— Start of QUOTED PASSAGE —

Glenfiddich distillery () is a Speyside single malt Scotch whisky distillery owned by William Grant & Sons in the Scottish burgh of Dufftown in Moray. The name Glenfiddich derives from the Scottish Gaelic Gleann Fhiodhaich meaning "valley of the deer", which is reflected in Glenfiddich's stag logo.

History

The Glenfiddich Distillery was founded in 1886 by William Grant in Dufftown, Scotland, in the glen of the River Fiddich. The Glenfiddich single malt whisky first ran from the stills on Christmas Day, 1887.

In the 1920s, with prohibition in force in the US, Glenfiddich was one of a very small number of distilleries to increase production. This put them in a strong position to meet the sudden rise in demand for fine aged whiskies that came with the repeal of prohibition.

In the 1950s, the Grant family built up an onsite infrastructure that included coppersmiths to maintain the copper stills, and a dedicated cooperage that is now one of the very few remaining in distilleries. In 1956 the Grant's brand launched the now-iconic triangular bottle, designed by Hans Schleger.

Following difficult times in the 1960s and '70s, many small, independent distillers were bought up or went out of business. In order to survive, W. Grant & Sons expanded their production of the drink, and introduced advertising campaigns and a visitors' centre. In this period they also took the decision to begin marketing single malt as a premium brand in its own right, effectively creating the modern single malt whisky category with the 1963 introduction of Glenfiddich single malt to the United States and other foreign markets.Later, W. Grant & Sons was one of the first distilleries to package its bottles in tubes and gift tins, as well as recognising the importance of the duty-free market for spirits. This marketing strategy was successful, and Glenfiddich has since become the world's best-selling single malt. It is sold in 180 countries, and accounts for about 35% of single malt sales.

Glenfiddich is currently managed by the fifth generation of William Grant's descendants.

In September 2014, William Grant & Sons agreed to acquire Drambuie for an undisclosed price rumoured to be in the region of £100 million.

Since 2002, Glenfiddich has an Artists in Residence (AiR) programme with a total budget of £130,000 allowing artists to stay and work in the distillery each year. In 2019 there were eight artists in residence and in 2021, there were six artists in residence.

— End of QUOTED PASSAGE —

▶ [EXERCISE A]: According to the Glenfiddich article, on what day did the single malt first run from the stills?
▶ [EXERCISE B]: Turn the Glenfiddich article's paragraph that begins "Following difficult times in the 1960s and '70s" into a short bulleted list that keeps its main facts.
▶ [EXERCISE C]: Extend the Glenfiddich article with a few sentences that pick up after its final line.

— Start of DATASET SECTION —

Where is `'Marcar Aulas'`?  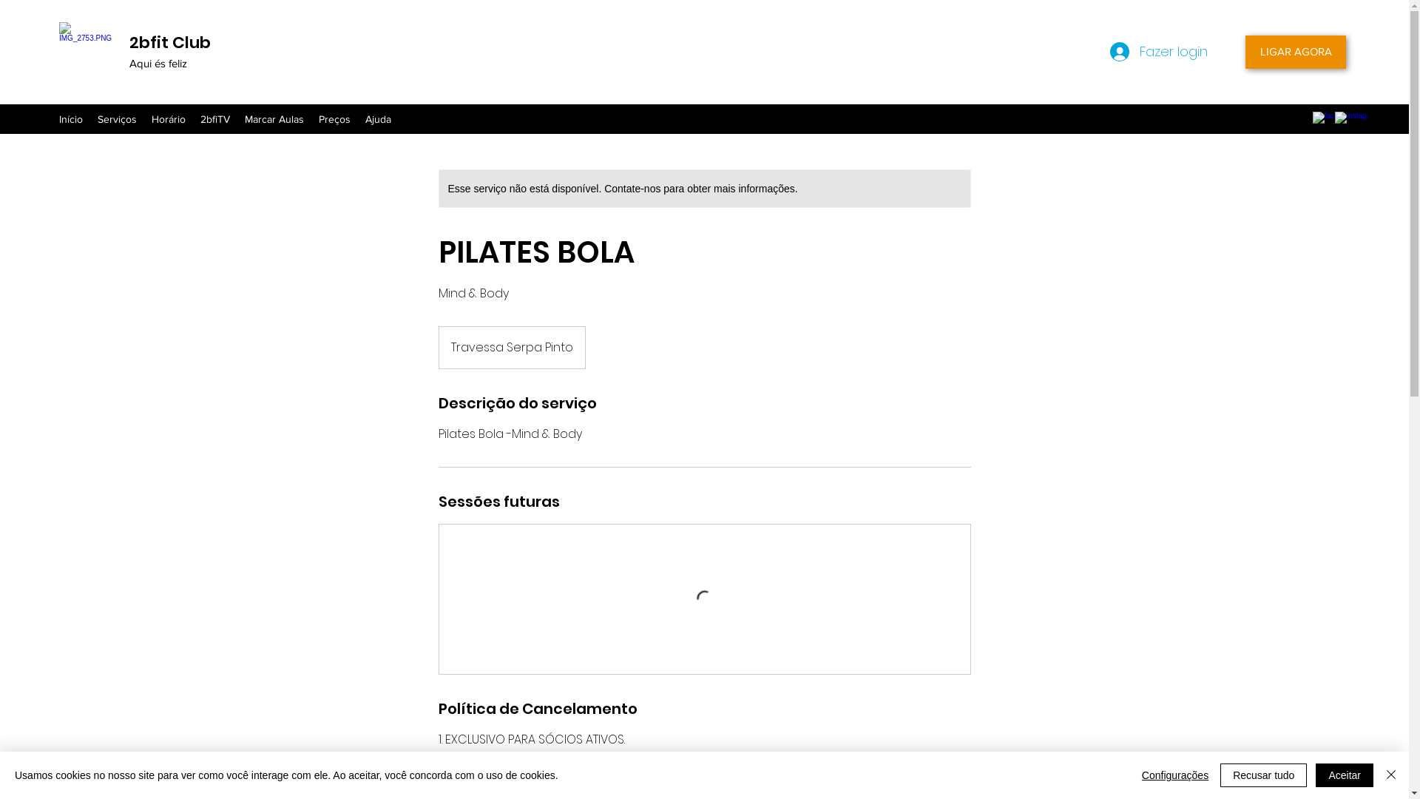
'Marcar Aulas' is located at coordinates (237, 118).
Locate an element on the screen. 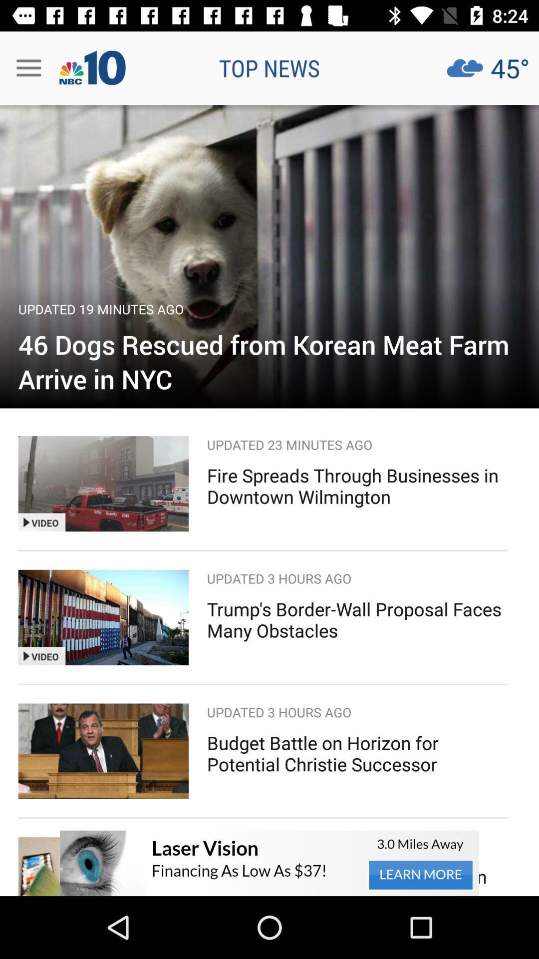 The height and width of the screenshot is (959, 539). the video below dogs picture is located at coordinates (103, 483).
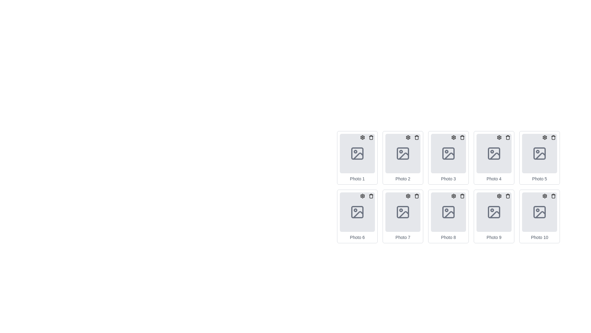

— End of DATASET SECTION —

▶ [EXPECTED OUTPUT A]: Christmas Day, 1887.

▶ [EXPECTED OUTPUT B]:
- In the 1960s and '70s, many small, independent distillers were bought up or went out of business.
- To survive, W. Grant & Sons expanded production and introduced advertising campaigns and a visitors' centre.
- The company began marketing single malt as a premium brand, effectively creating the modern single malt category when it introduced Glenfiddich to the United States and other foreign markets in 1963.
- It was one of the first distilleries to package bottles in tubes and gift tins, and it recognized the importance of the duty-free market.
- Glenfiddich became the world's best-selling single malt. It is sold in 180 countries and accounts for about 35% of single malt sales.

▶ [EXPECTED OUTPUT C]:
In 2021, the distillery began converting distillery trucks to run on Biogas made from the distillery waste products.

Production and location
The Glenfiddich distillery produce the Glenfiddich whisky in Dufftown, Moray.

Glenfiddich is a single malt Scotch whisky, this means the whisky was distilled at a single distillery using a pot still distillation process and must be made from a mash of malted barley.

Onsite there are 31 distinctively-shaped "swan neck" copper pot stills. These stills are smaller than those now in use at most other major distilleries. All stills are handmade and Glenfiddich employs a team of craftsmen and coppersmiths to maintain them. These stills have a capacity of around 13,000,000 litres of spirit.

The water source for Glenfiddich Whisky is The Robbie Dhu springs nearby to the distillery.

Glenfiddich is matured in many different casks, such as:

 Rum casks from the Caribbean
 Bourbon whiskey barrels from America
 Sherry butts from Jerez de la Frontera in Spain

Once the spirit has matured, the casks are emptied and the whisky is "cut" with pure Robbie Dhu spring water.

Glenfiddich has a bottling hall onsite along with a large bottling plant in Bellshill.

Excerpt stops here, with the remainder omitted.